Some great quotes from a great book by Margaret J Wheatley called, Finding Our Way: Leadership for an Uncertain Time.
Trying to be an effective leader in this machine story is especially exhausting. He or she is leading a group of lifeless, empty automatons who are just waiting to be filled with vision and direction and intelligence. The leader is responsible for providing everything: the organizational mission and values, the organizational structure, the plans, the supervision. The leader must also figure out, through clever use of incentives or coercives, how to pump energy into this lifeless mass. Once the pump is primed, he must then rush hither and yon to make sure that everyone is clanking along in the same direction, at the established speed, with no diversions. It is the role of the leader to provide the organizing energy for a system that is believed to have no internal capacities for self-creation, self-organization, or self-correction.
and…
We fail to acknowledge these unstoppable forces of life whenever we, as leaders, try to direct and control those in our organization. Life always pushes back against our demands. But instead of learning about life, we tend to see their “difficult” behaviors as justification for a more controlling style of leadership.
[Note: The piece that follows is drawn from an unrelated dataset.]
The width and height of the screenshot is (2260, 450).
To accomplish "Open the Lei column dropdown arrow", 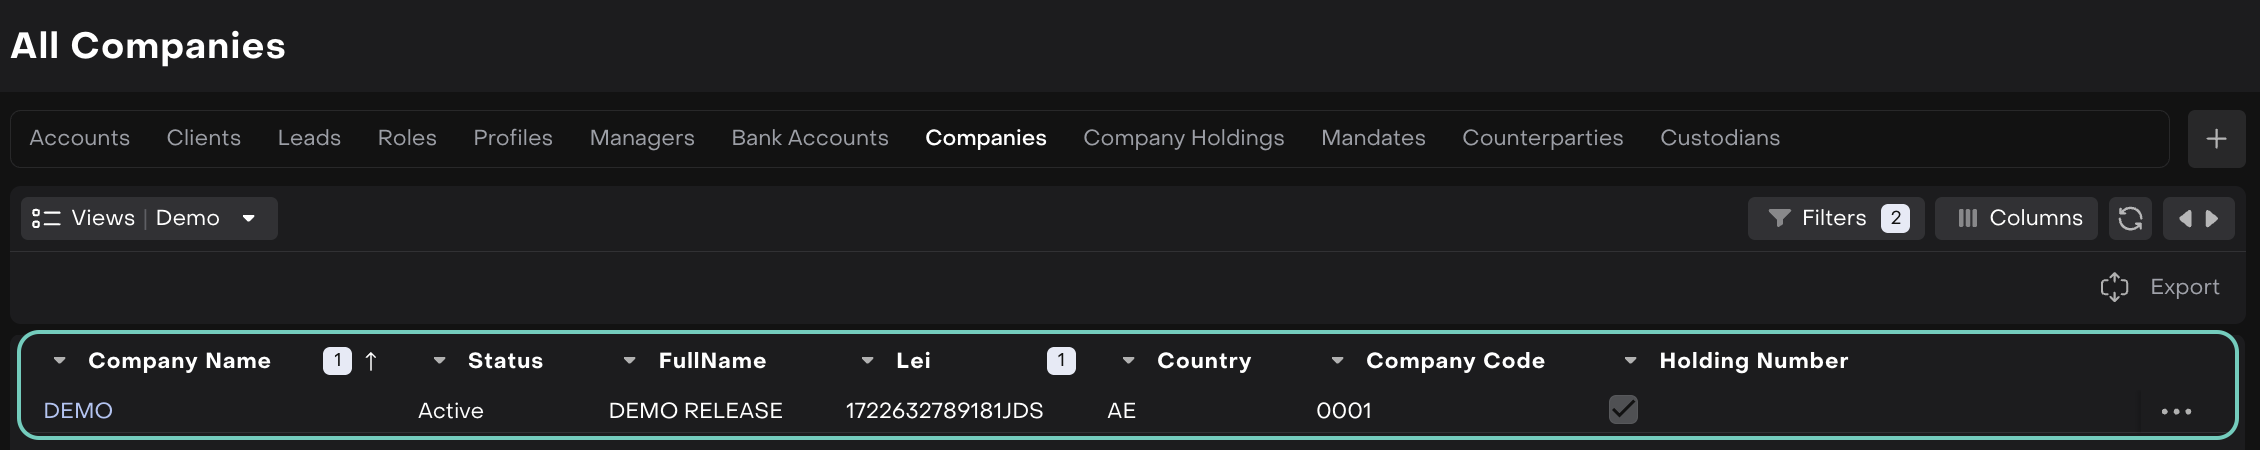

Many of the failures and discontents in today’s organizations can be understood as the result of this denial of life’s forces and how life pushes back against a story that excludes it.
A lot of this comes down to trust and leading in a new way,
Leaders who live in the new story help us understand ourselves differently by the way they lead. They trust our humanness; they welcome the surprises we bring to them; they are curious about our differences; they delight in our inventiveness; they nurture us; they connect us. They trust that we can create wisely and well, that we seek the best interests of our organization and our community, that we want to bring more good into the world.